### Source data ###

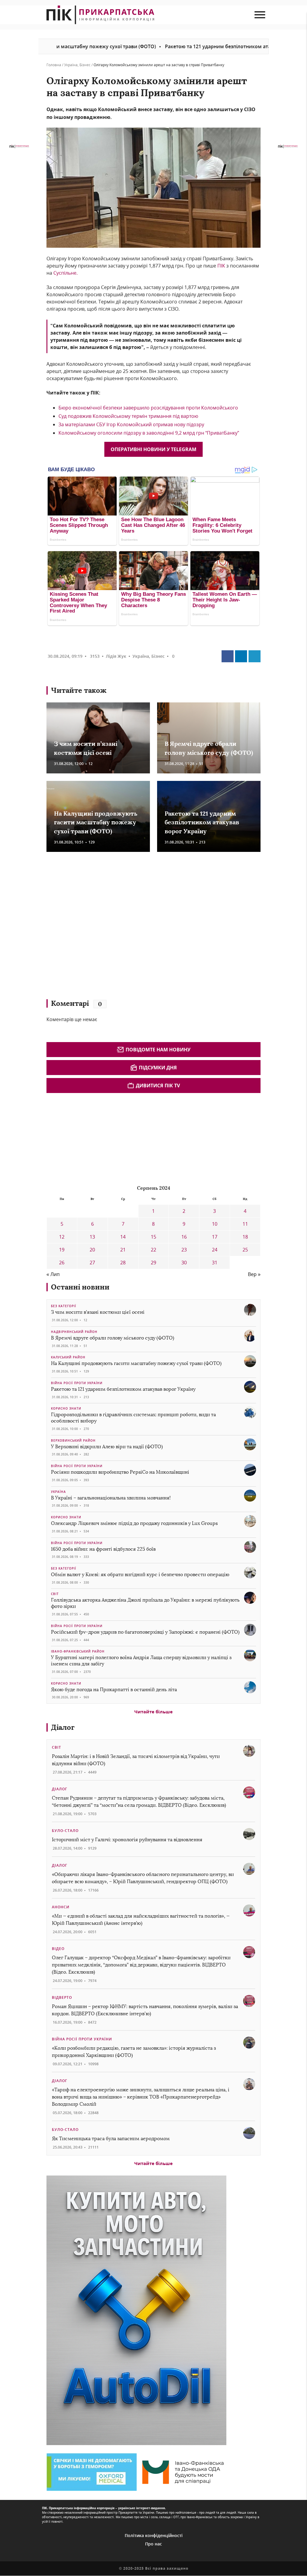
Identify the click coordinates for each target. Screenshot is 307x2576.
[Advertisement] (133, 928)
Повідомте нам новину (158, 1049)
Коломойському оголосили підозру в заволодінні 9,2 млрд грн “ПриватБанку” (148, 433)
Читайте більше (153, 1712)
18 (245, 1236)
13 (92, 1236)
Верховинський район (73, 1440)
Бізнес (85, 64)
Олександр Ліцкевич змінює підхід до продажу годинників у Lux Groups (134, 1523)
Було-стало (65, 1830)
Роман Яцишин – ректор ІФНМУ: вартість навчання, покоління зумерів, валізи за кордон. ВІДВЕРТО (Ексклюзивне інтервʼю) (145, 2010)
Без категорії (63, 1306)
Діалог (63, 1727)
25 (245, 1249)
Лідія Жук (116, 656)
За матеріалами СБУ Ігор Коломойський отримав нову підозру (131, 424)
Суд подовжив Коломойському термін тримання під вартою (128, 416)
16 (184, 1236)
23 (184, 1249)
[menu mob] (260, 14)
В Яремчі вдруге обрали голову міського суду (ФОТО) (112, 1338)
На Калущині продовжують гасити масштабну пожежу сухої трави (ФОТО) (95, 822)
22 (153, 1249)
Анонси (61, 1907)
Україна (71, 64)
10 (214, 1224)
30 (184, 1262)
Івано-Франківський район (78, 1651)
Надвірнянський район (74, 1332)
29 (153, 1262)
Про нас (153, 2544)
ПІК (221, 265)
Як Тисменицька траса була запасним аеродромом (111, 2138)
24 (214, 1249)
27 (92, 1262)
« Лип (53, 1274)
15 (153, 1236)
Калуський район (68, 1357)
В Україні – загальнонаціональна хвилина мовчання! (111, 1498)
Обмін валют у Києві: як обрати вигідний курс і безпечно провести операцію (140, 1574)
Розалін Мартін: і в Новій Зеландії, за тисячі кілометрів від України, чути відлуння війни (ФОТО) (136, 1759)
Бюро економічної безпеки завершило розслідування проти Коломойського (148, 407)
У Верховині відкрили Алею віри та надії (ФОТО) (107, 1446)
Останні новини (80, 1287)
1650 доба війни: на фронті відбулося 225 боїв (103, 1549)
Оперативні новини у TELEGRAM (153, 449)
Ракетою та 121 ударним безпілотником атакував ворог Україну (179, 46)
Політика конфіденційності (154, 2535)
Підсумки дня (158, 1067)
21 (123, 1249)
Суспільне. (65, 273)
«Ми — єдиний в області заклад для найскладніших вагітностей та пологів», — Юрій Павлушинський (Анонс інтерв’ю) (141, 1919)
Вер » (254, 1274)
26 (61, 1262)
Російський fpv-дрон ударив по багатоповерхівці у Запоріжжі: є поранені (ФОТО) (145, 1632)
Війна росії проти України (77, 1383)
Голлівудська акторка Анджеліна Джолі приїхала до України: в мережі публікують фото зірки (145, 1603)
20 (92, 1249)
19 (61, 1249)
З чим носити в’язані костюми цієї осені (98, 1312)
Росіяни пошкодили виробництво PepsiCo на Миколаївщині (120, 1472)
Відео (58, 1948)
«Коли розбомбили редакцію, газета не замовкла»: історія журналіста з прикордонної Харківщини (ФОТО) (134, 2051)
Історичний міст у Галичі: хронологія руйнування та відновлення (128, 1839)
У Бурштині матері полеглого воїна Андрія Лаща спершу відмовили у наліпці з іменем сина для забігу (141, 1661)
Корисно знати (66, 1408)
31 (214, 1262)
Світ (55, 1594)
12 (61, 1236)
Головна (53, 64)
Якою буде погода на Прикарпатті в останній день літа (114, 1689)
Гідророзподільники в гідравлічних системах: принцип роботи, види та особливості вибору (133, 1418)
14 (123, 1236)
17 (214, 1236)
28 (123, 1262)
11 (245, 1224)
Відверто (62, 1997)
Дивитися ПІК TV (158, 1085)
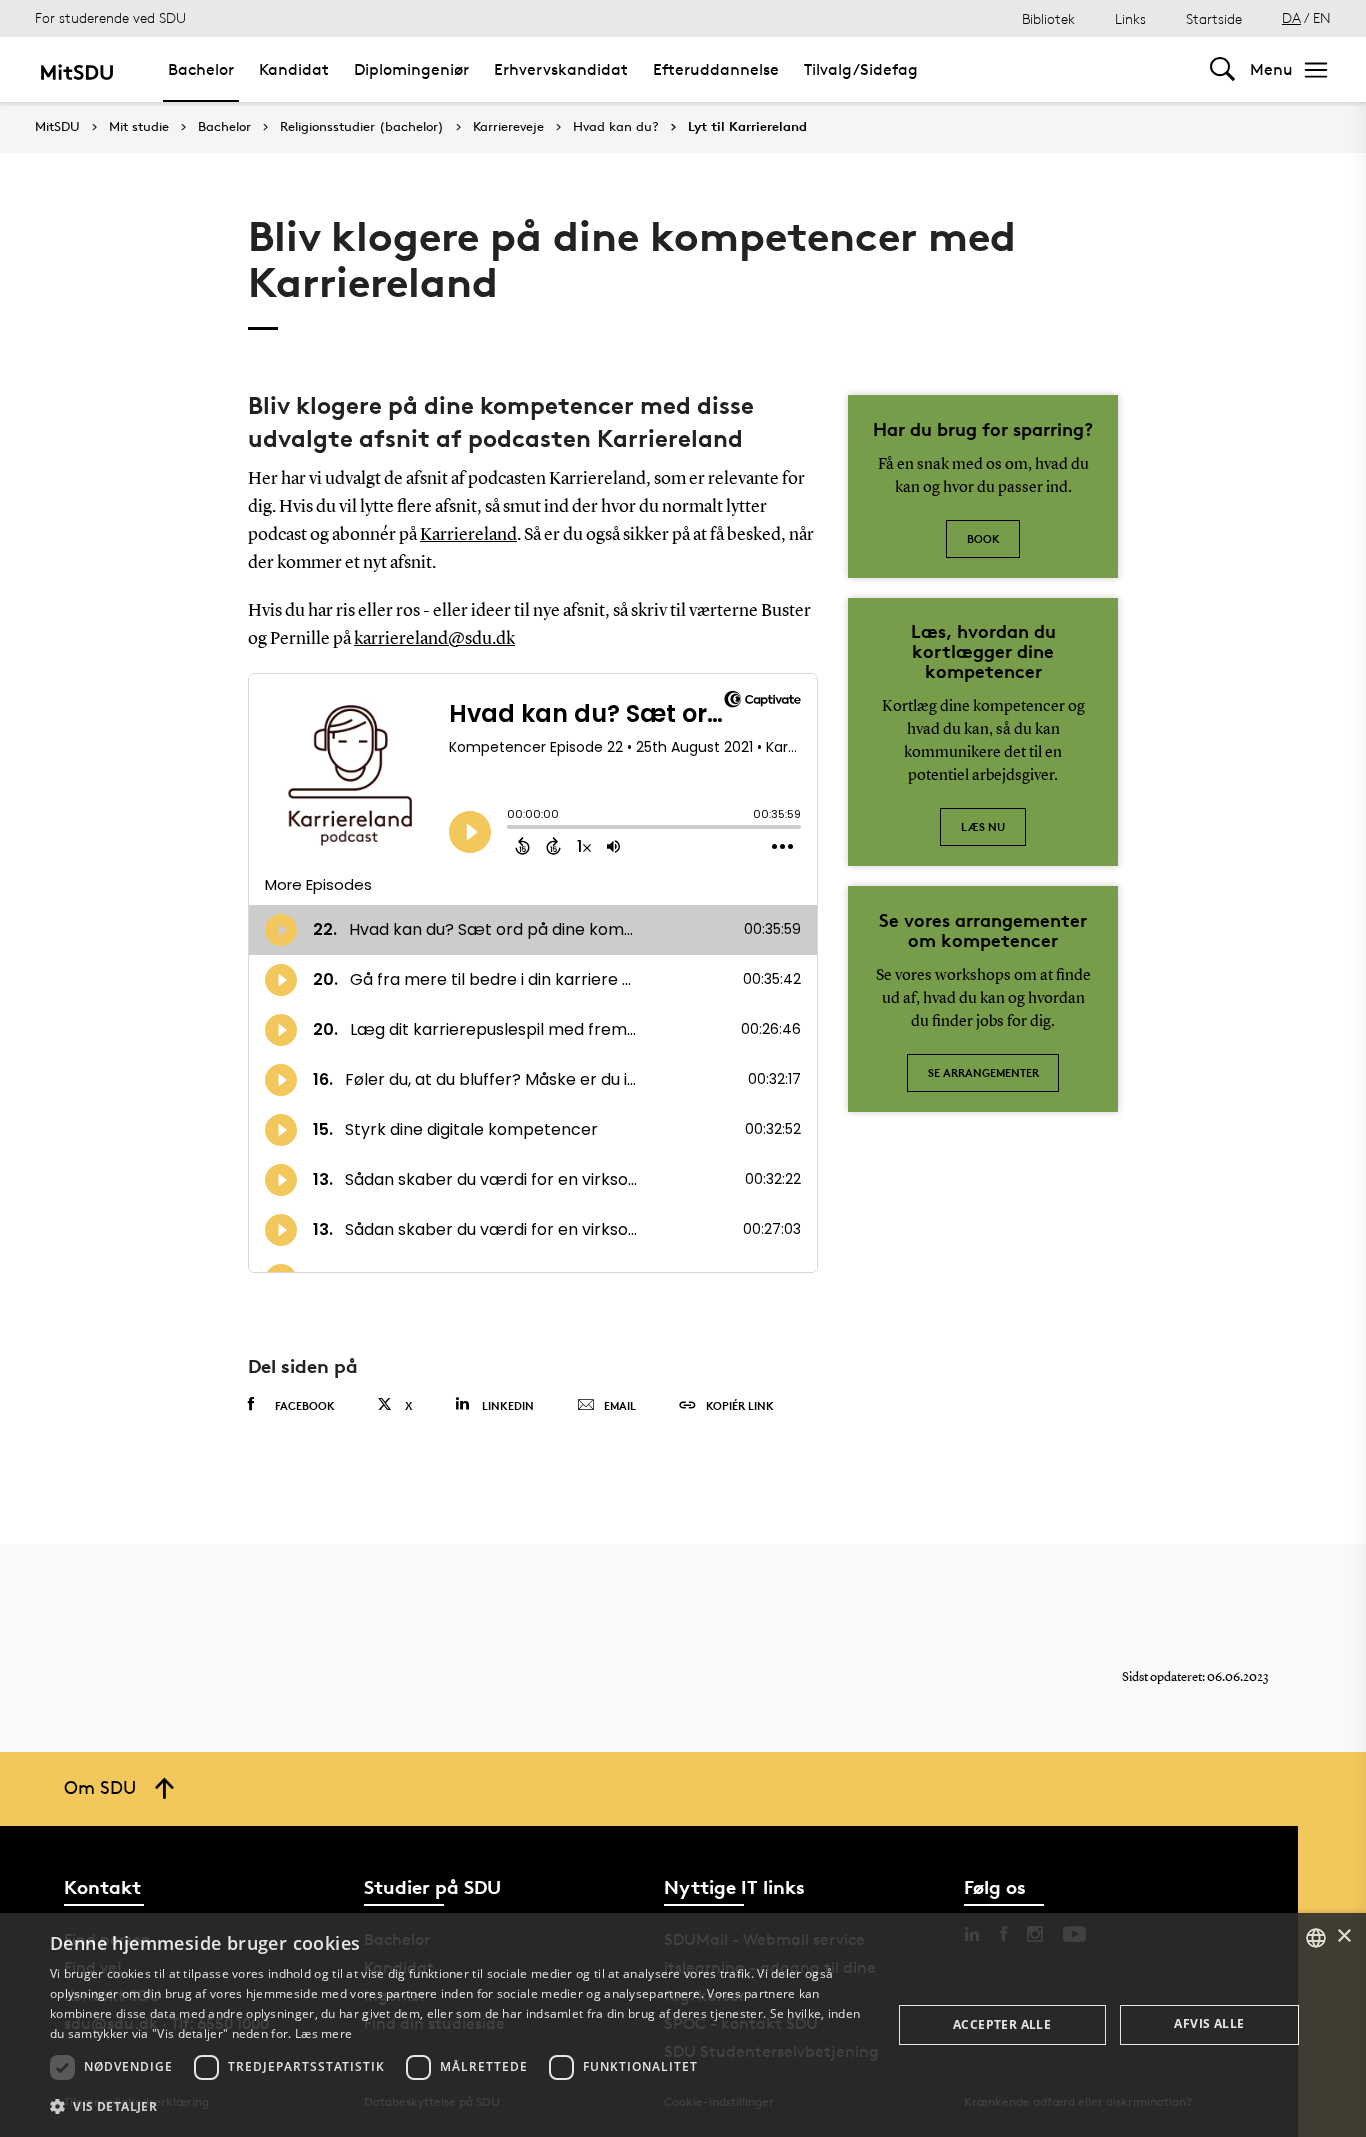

###

• _Task description_: Return every record exactly, without the pictures.

• _Solution to this exercise_:
Identify the click coordinates for each target. Screenshot is 307x2576.
[Advertisement] (133, 928)
Повідомте нам новину (158, 1049)
Коломойському оголосили підозру в заволодінні 9,2 млрд грн “ПриватБанку” (148, 433)
Читайте більше (153, 1712)
18 (245, 1236)
13 (92, 1236)
Верховинський район (73, 1440)
Бізнес (85, 64)
Олександр Ліцкевич змінює підхід до продажу годинників у Lux Groups (134, 1523)
Було-стало (65, 1830)
Роман Яцишин – ректор ІФНМУ: вартість навчання, покоління зумерів, валізи за кордон. ВІДВЕРТО (Ексклюзивне інтервʼю) (145, 2010)
Без категорії (63, 1306)
Діалог (63, 1727)
25 (245, 1249)
Лідія Жук (116, 656)
За матеріалами СБУ Ігор Коломойський отримав нову підозру (131, 424)
Суд подовжив Коломойському термін тримання під вартою (128, 416)
16 (184, 1236)
23 (184, 1249)
[menu mob] (260, 14)
В Яремчі вдруге обрали голову міського суду (ФОТО) (112, 1338)
На Калущині продовжують гасити масштабну пожежу сухої трави (ФОТО) (95, 822)
22 (153, 1249)
Анонси (61, 1907)
Україна (71, 64)
10 (214, 1224)
30 (184, 1262)
Івано-Франківський район (78, 1651)
Надвірнянський район (74, 1332)
29 (153, 1262)
Про нас (153, 2544)
ПІК (221, 265)
Як Тисменицька траса була запасним аеродромом (111, 2138)
24 (214, 1249)
27 (92, 1262)
« Лип (53, 1274)
15 (153, 1236)
Калуський район (68, 1357)
В Україні – загальнонаціональна хвилина мовчання! (111, 1498)
Обмін валют у Києві: як обрати вигідний курс і безпечно провести операцію (140, 1574)
Розалін Мартін: і в Новій Зеландії, за тисячі кілометрів від України, чути відлуння війни (ФОТО) (136, 1759)
Бюро економічної безпеки завершило розслідування проти Коломойського (148, 407)
У Верховині відкрили Алею віри та надії (ФОТО) (107, 1446)
Останні новини (80, 1287)
1650 доба війни: на фронті відбулося 225 боїв (103, 1549)
Оперативні новини у TELEGRAM (153, 449)
Ракетою та 121 ударним безпілотником атакував ворог Україну (179, 46)
Політика конфіденційності (154, 2535)
Підсумки дня (158, 1067)
21 (123, 1249)
Суспільне. (65, 273)
«Ми — єдиний в області заклад для найскладніших вагітностей та пологів», — Юрій Павлушинський (Анонс інтерв’ю) (141, 1919)
Вер » (254, 1274)
26 (61, 1262)
Російський fpv-дрон ударив по багатоповерхівці у Запоріжжі: є поранені (ФОТО) (145, 1632)
Війна росії проти України (77, 1383)
Голлівудська акторка Анджеліна Джолі приїхала до України: в мережі публікують фото зірки (145, 1603)
20 (92, 1249)
19 (61, 1249)
З чим носити в’язані костюми цієї осені (98, 1312)
Росіяни пошкодили виробництво PepsiCo на Миколаївщині (120, 1472)
Відео (58, 1948)
«Коли розбомбили редакцію, газета не замовкла»: історія журналіста з прикордонної Харківщини (ФОТО) (134, 2051)
Історичний міст у Галичі: хронологія руйнування та відновлення (128, 1839)
У Бурштині матері полеглого воїна Андрія Лаща спершу відмовили у наліпці з іменем сина для забігу (141, 1661)
Корисно знати (66, 1408)
31 (214, 1262)
Світ (55, 1594)
12 (61, 1236)
Головна (53, 64)
Якою буде погода на Прикарпатті в останній день літа (114, 1689)
Гідророзподільники в гідравлічних системах: принцип роботи, види та особливості вибору (133, 1418)
14 (123, 1236)
17 (214, 1236)
28 (123, 1262)
11 (245, 1224)
Відверто (62, 1997)
Дивитися ПІК TV (158, 1085)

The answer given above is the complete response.